Judeans Rather Than “Jews” — Sensitizing Good Friday Passion Readings

My friend Scott Wells, blogging as Boy In the Bands, writes about a Lutheran Good Friday service he attended that worked very well liturgically. Here, he describes what I want to lift up as a very helpful way to take some of the sting out of the painful anti-Jewish sentiment of the gospel accounts, heard too often by Christian ears across history as justification for terrible anti-Semitism. As a daughter of Jewish ancestry who heard from her own father to “be careful” on Good Friday (because he had grown up being harassed on that day, and had heard many stories from the Old Country that made Good Friday a fearful days for Jews), I commend this to your attention,

But I really mention the Passion Gospel because the reader-pastor made an important and legitimate alteration to the text. It is hard to really get into the story when you get a dose of the-Jews-the-Jews-the-Jews. Sensitive Christians have been troubled about this for quite some time, but I confess I hadn’t come up with as elegant solution as I heard today. (And indeed, it was featured in the sermon.) For Jew (religious identity), he said Judean (political identity). It isn’t a euphemism: Jesus was convicted of sedition for claiming (not to play Pilate) the “Rex Judaeorum” and Judean is already used a toponomic adjective.

There’s enough of a verbal distance to help Christians hear the story without getting coopted into the long history of anti-Jewish violence by Christians, or God forbid, extending it. There’s something to be said by what Jewish friends and family would make of the Passion Gospel. (Indeed, this is the reason I name the congregation, so as to attribute this good practice.) – Scott Wells, BoyInTheBands

I attended Good Friday at the Episcopal Cathedral Church in Boston and was very touched to see these words by Bishop Krister Stendahl on the first page of the Order of Worship,

A Note Toward Repentance

As we gather beneath the Cross of Jesus, we should perhaps also be aware how among Jews and Muslims this our most holy sign has evoked and still evokes memories of the murderous Christian Crusades. And in not too distant times, it was actually during Holy Week that Jews suffered the worst pogroms. Somehow it was the story of Christ’s Passion that gave Christians the biblical sanction for acting out in heinous ways that contempt for the Jews that has marked and marred so much of Christian teaching and preaching. Even today images linger in our minds of the high priests — not to mention Judas — as looking much more Jewish than Jesus. [Mel Gibson, are you listening? – PB] How can that be? Were they not all Jews? Such simple questions should make us resolve to purge our Good Friday worship of all its potential contempt for Jews and Judaism. We do so in a mood of repentance, shamefully aware of how our story of reconciliation often was turned into its very opposite. Lord, have mercy. Christ, have mercy. Lord, have mercy. — Bishop Krister Stendahl

4 Replies to “Judeans Rather Than “Jews” — Sensitizing Good Friday Passion Readings”

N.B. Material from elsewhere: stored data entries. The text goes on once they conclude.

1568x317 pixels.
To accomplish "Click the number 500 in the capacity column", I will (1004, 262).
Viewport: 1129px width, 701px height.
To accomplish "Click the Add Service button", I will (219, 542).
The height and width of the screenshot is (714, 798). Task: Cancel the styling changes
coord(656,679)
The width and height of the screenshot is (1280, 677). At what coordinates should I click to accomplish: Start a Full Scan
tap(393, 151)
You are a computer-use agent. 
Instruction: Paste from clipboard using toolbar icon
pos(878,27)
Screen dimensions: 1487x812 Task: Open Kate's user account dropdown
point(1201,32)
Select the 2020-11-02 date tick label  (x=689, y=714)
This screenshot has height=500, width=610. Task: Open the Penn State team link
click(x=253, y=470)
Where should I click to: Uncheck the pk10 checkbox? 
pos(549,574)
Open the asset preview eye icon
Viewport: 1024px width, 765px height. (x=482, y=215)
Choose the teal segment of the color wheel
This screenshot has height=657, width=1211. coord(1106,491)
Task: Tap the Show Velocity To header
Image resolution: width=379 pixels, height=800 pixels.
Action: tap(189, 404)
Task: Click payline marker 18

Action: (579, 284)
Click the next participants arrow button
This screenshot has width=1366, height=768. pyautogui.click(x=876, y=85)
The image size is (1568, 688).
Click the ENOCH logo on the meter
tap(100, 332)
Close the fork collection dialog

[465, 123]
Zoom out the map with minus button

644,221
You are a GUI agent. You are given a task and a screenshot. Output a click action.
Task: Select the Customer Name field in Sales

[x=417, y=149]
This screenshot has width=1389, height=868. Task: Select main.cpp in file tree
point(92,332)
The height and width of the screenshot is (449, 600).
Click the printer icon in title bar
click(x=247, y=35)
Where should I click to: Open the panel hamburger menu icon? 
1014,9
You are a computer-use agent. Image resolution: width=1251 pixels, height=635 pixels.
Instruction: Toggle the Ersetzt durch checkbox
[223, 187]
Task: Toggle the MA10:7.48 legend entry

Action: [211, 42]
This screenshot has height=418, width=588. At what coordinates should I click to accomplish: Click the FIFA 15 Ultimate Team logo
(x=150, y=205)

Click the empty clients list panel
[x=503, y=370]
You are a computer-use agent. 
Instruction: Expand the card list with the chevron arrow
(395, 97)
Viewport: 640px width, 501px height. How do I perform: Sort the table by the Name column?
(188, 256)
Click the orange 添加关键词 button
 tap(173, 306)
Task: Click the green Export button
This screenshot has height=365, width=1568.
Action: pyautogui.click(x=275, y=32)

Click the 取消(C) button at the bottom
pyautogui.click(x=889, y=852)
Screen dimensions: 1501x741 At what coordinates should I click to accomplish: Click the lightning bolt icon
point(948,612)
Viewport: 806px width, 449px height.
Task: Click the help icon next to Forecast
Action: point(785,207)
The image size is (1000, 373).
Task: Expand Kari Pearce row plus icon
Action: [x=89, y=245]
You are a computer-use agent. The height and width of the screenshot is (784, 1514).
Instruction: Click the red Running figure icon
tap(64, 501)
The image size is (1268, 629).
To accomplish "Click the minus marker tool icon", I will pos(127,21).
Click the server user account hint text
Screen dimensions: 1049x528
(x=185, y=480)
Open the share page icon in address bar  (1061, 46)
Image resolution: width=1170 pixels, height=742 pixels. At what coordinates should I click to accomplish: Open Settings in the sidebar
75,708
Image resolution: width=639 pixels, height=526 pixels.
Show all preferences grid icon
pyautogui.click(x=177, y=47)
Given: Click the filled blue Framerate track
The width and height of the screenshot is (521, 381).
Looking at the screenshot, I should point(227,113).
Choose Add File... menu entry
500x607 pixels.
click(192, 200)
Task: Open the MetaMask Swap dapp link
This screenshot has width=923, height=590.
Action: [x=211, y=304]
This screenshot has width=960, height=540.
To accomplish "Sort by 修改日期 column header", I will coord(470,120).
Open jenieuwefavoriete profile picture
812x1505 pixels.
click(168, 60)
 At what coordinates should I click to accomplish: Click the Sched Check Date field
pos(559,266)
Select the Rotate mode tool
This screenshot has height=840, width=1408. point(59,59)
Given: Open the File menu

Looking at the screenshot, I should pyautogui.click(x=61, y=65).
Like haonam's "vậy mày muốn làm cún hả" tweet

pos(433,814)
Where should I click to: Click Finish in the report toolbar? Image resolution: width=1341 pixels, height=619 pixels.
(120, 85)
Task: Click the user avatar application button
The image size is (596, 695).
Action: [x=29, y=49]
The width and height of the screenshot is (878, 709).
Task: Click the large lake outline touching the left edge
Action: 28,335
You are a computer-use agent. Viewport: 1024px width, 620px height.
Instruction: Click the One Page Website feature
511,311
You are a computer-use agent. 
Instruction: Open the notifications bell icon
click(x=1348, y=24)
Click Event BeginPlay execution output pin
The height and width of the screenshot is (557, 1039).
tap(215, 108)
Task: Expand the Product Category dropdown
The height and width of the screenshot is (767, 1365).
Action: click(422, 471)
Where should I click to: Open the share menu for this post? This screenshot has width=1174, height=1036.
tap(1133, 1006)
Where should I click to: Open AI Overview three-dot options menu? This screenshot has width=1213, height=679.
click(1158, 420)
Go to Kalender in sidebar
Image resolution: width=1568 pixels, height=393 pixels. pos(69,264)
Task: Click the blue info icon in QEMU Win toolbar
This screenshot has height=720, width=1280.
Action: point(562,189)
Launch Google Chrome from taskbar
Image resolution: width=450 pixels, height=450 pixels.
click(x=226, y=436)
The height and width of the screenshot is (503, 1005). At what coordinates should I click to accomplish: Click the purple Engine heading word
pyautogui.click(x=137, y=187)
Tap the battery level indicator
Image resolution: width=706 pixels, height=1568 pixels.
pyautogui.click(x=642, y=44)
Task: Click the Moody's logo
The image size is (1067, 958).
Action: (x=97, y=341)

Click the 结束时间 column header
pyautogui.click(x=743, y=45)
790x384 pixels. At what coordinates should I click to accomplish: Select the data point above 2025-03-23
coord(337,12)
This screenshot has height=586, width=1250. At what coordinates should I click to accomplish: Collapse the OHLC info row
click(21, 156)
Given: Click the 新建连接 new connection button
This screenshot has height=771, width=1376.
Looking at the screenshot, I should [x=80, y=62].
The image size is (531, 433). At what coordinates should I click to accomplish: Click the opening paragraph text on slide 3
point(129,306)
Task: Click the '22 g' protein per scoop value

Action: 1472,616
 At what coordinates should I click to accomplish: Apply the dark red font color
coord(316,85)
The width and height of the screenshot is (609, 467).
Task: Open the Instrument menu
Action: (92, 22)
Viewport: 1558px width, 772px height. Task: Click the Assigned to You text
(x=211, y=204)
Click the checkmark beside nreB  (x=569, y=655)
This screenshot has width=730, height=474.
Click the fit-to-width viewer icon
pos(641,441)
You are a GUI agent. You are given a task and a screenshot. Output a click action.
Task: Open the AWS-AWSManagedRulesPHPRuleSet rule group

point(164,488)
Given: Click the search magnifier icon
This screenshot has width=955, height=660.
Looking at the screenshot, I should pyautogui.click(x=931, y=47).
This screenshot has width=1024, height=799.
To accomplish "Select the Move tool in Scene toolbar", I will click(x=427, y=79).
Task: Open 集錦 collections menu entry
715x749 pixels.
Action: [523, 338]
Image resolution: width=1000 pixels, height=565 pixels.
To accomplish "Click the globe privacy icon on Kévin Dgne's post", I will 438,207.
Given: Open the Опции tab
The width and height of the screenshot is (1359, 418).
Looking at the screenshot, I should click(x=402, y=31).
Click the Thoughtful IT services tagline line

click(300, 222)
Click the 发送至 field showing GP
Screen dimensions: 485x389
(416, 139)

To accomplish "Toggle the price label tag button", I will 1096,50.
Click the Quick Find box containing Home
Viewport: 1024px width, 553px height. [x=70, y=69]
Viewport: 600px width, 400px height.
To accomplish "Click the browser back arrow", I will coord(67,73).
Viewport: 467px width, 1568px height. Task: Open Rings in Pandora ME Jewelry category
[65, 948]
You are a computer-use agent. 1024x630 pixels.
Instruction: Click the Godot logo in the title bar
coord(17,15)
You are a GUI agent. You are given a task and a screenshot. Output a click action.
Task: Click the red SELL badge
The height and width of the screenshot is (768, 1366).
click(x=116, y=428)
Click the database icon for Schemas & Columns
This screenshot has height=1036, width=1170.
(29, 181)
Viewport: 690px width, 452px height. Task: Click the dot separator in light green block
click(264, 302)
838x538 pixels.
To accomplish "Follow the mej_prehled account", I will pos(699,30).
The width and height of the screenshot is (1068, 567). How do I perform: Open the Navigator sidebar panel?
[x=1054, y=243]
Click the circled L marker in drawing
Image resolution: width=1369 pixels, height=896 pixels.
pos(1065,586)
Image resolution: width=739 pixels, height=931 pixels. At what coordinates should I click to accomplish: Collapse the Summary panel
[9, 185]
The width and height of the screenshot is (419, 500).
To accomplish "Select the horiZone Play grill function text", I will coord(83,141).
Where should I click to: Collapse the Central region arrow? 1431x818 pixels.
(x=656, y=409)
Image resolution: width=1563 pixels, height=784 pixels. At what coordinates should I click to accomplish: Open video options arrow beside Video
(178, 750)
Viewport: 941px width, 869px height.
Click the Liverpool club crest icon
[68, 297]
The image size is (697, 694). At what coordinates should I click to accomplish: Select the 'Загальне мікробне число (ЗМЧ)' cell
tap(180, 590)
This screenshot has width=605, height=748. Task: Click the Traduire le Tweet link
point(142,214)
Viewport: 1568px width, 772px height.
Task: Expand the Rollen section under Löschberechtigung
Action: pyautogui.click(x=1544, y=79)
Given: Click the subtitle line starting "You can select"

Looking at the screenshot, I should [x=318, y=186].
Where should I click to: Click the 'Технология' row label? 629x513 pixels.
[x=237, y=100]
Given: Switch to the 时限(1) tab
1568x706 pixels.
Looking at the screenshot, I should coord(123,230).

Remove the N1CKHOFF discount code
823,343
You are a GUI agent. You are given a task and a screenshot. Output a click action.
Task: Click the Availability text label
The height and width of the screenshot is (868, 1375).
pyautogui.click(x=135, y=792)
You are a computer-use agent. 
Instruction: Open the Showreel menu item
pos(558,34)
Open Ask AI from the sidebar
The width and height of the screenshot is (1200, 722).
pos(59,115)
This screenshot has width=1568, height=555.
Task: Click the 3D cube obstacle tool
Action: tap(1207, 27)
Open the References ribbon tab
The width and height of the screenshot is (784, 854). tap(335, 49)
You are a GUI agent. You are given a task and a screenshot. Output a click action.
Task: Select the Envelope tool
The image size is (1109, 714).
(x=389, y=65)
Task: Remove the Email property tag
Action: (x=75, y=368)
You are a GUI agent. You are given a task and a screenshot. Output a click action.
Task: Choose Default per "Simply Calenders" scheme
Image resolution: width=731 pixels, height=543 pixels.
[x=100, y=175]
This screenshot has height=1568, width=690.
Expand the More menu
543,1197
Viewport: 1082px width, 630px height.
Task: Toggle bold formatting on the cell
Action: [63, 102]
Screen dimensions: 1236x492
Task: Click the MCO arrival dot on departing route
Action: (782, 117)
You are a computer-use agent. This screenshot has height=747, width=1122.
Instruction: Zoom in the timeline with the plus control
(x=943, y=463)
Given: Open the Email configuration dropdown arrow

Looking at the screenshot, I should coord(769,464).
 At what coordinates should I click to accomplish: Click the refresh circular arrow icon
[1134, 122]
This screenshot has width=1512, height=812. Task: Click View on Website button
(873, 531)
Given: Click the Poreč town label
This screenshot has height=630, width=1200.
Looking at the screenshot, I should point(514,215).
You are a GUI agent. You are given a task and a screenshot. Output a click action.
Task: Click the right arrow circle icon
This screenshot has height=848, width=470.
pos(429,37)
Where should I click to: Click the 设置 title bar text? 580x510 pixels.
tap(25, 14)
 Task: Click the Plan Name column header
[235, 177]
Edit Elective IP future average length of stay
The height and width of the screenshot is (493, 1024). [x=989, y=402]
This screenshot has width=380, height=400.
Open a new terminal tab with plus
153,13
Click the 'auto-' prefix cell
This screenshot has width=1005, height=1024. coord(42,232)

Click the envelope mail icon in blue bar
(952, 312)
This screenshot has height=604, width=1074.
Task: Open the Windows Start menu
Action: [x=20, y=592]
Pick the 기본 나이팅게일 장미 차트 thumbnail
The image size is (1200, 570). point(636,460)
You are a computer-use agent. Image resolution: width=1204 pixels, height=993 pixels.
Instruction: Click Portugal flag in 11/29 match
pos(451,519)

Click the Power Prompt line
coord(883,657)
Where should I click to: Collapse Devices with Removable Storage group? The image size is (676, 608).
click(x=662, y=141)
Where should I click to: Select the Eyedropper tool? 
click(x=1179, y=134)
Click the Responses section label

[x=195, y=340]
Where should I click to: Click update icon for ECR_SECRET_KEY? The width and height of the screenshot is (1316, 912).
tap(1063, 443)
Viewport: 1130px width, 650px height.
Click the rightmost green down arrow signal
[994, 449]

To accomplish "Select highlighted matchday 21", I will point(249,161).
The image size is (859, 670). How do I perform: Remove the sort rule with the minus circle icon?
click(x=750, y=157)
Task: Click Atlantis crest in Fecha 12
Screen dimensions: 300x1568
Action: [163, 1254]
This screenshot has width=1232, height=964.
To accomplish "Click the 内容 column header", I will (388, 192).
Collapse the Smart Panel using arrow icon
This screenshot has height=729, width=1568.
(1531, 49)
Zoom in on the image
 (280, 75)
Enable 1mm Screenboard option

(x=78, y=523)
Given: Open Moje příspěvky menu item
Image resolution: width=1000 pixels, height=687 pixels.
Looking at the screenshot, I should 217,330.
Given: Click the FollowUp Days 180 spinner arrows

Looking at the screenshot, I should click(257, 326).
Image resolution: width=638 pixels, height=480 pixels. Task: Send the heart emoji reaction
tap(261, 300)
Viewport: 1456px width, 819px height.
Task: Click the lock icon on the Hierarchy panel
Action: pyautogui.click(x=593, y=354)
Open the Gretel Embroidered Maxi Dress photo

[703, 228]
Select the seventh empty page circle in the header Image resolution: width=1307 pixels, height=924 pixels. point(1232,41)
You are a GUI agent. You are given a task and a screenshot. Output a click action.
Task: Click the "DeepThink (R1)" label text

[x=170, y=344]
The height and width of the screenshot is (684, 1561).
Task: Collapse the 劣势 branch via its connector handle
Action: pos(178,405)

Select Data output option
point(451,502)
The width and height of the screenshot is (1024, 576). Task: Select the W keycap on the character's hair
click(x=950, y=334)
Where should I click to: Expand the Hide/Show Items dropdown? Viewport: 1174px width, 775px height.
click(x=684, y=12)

  1. Thanks for posting this, PeaceBang. “The Judeans” is a totally responsible translation of the Greek *hoi ioudaioi* — more faithful by far to the sense of the Greek than translating it as “the Jews.” Literature of the period in Greek doesn’t use *hoi ioudaioi* to refer to all Jews, and sometimes uses it to contrast one party or branch within Judaism (those with particular ties to Judea and who are loyal defenders of the Temple system) to others.

    And I love the Krister Stendahl quote, which is going in my file right now for future use in Holy Week bulletins.

  2. We say “the chief priests” instead of “the Jews” in order to make the subtle point that the whole deal was orchestrated by the few with power, not by the whole people.

    I’ll float “the Judeans” as a possibility for next year…

  3. Thanks Scott, and thanks PB for bringing this to our attention. It’s a sore spot, and I’m grateful to have a legitimate way to distinguish.

  4. I like the mention of the Muslims also in the Krister Stendahl. As I try to remind my fellow Americans on a daily basis, Islam, Judaism, and Christianity all worship the *same* God. They are all rooted in the same history, the same origin stories. They are branches of the same tree. I think everyone seems to forget that (or are unaware of it). Christians, especially in this post-911 era, point fingers at the Islamic faith for being the root of all evil… and it really makes me mad because none of these religions promote violence; it’s the extremists in all corners who makes a religion look bad.